It’s springtime! And that means high schools all across the country are pulling out their dance shoes, memorizing lyrics, and taking the stage to perform big, shiny musicals! We here at Notre Dame are no different. Our spring musical, Joseph and the Amazing Technicolor Dreamcoat, kicked off rehearsals last week and I couldn’t be more excited about it!
As a dancer/choreographer turned theatre teacher, the musical is naturally my favorite show of the year. This is my bread and butter and I know this particular show so well that I could do it in my sleep. I have now worked on Joseph six times in my career. I have performed in it three times and choreographed it twice. This is my first time directing it. This kind of intimacy with the material has benefits and drawbacks. While I want to create a fresh new production, I find myself falling back on previously used steps and stage pictures. I can’t decide if I am being lazy by recycling concepts or if this is just the way (to my mind) the show is meant to be done. I mean, maybe the version of “One More Angel” I put together three years ago is the best version of that song I could possibly stage and I should keep doing it. It still looks pretty good. But there is always a nagging in the back of my head that says I am supposed to be creating from scratch, transcending to some new level of technicolor amazingness.

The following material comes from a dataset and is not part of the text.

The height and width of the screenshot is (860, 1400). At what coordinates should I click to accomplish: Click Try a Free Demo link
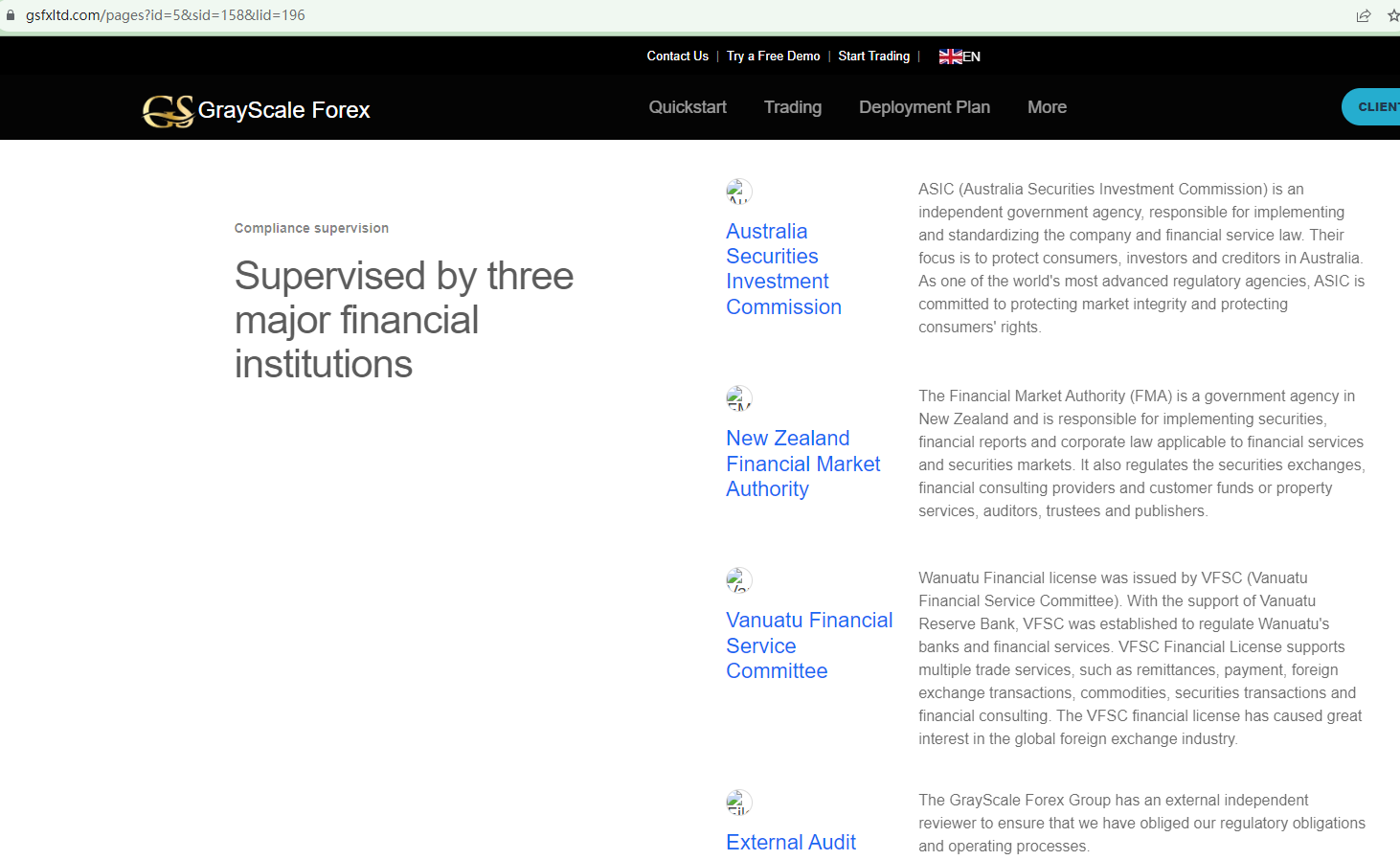773,57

Not sure if this thought is driving me to artistic genius or sheer madness to be honest, but not needing to reinvent the wheel has a lot of benefits—even if itis not the highest level of art one could possibly achieve. Do I go with something that I know works and saves on time and effort? Or do I keep pushing to make new, better theatre at the cost of my energy and personal life? Or should I save all my artistic airs for at least the second or third year of teaching when I am not trying to hold everything together with two hands and some gaffer’s tape?
I’ll probably dither back and forth on these questions for many years to come. And frankly, I’m not sure there is a right answer. Luckily, when my inner monologue is really going crazy, the rationalist inside me stops and thinks, “As long as the people in the seats are entertained, I’ve done my job!”